Our Eyesight of the Law

Muhammad Ali’s party for his 70th birthday party was this past weekend.

When Muhammad Ali’s wife was asked whether Ali wanted to attend a birthday party for his 70th, she smiled and said something like, “he likes attending parties when they are for him”.

On Friday, I was negotiating with an adjuster. It was my first conversation with him. He was downplaying my client’s injuries because this adjuster had experienced several prior knee injuries and surgeries. He was overlaying his own life’s experiences in evaluating the claim.

Not long ago, I was in our South Carolina office. Someone called and left a voicemail on my Richmond office voicemail that went something like this, “I understand that you are out of the office on vacation. It must be nice. When you get back, please give me a call”.

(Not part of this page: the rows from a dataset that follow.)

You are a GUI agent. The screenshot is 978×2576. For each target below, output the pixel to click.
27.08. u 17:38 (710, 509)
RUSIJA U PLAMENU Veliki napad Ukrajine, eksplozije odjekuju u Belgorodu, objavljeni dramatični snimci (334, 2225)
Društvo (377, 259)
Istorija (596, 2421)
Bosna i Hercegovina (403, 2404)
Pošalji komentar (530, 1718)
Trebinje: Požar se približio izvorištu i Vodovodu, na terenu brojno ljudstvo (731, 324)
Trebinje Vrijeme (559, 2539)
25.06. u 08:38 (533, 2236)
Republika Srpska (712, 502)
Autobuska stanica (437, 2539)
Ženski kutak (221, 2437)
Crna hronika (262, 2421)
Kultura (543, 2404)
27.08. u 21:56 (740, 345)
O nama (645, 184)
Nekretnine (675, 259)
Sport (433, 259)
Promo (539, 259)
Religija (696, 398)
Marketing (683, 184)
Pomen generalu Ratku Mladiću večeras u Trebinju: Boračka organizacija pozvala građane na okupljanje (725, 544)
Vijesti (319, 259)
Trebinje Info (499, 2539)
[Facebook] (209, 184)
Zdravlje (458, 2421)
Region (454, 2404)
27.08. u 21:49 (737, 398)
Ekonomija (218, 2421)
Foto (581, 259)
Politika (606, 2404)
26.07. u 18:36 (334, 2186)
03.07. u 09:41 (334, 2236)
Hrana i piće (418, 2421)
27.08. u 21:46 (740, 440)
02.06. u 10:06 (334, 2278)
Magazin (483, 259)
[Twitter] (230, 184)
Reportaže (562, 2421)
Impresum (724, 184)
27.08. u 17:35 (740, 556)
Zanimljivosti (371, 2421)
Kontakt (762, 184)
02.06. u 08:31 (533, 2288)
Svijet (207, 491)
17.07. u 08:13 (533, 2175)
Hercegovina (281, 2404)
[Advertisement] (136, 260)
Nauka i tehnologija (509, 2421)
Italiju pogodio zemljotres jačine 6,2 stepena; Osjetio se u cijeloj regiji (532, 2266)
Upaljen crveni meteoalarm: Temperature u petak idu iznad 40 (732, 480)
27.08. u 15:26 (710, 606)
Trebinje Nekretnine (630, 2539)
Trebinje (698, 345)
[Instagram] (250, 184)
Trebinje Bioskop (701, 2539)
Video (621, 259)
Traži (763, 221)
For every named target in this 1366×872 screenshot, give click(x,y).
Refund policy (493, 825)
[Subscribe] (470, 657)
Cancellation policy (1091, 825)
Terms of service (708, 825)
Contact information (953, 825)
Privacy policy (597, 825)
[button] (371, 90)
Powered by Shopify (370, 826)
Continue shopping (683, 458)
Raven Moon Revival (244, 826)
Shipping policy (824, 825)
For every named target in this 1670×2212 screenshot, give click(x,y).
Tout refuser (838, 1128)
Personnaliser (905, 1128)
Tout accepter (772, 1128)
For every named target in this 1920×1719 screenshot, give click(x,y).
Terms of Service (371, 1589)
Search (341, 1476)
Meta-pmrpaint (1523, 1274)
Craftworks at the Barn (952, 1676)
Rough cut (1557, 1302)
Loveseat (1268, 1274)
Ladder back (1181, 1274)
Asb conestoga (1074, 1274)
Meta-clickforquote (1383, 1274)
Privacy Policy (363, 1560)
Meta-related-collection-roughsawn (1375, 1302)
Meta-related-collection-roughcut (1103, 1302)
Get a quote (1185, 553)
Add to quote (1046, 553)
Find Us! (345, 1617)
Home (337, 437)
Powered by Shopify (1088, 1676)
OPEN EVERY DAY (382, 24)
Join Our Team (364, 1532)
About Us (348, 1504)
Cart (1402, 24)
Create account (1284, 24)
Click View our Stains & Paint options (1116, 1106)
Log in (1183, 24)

That voicemail was like fingernails on the chalkboard. It would have been great if it had been vacation but then the message threw that zinger in, as though they could never go on vacation and I should feel some guilt about it.

All these are examples of how we look at things through our own personal telescope. A birthday is more fun when its our birthday. Personal pain means more than pain of someone else. That person calling me was irritated that I was on vacation; and I was irritated because …..  I wasn’t on vacation! Both personal viewpoints.

When I have a scheduled jury trial, I always wonder what the jury will look like. Will they be in bad moods? Are they irritated to be there? I always hope that jurors will listen intently about the case but I know that personal experiences are part of the jury system and that is part of how a juror arrives at their verdict.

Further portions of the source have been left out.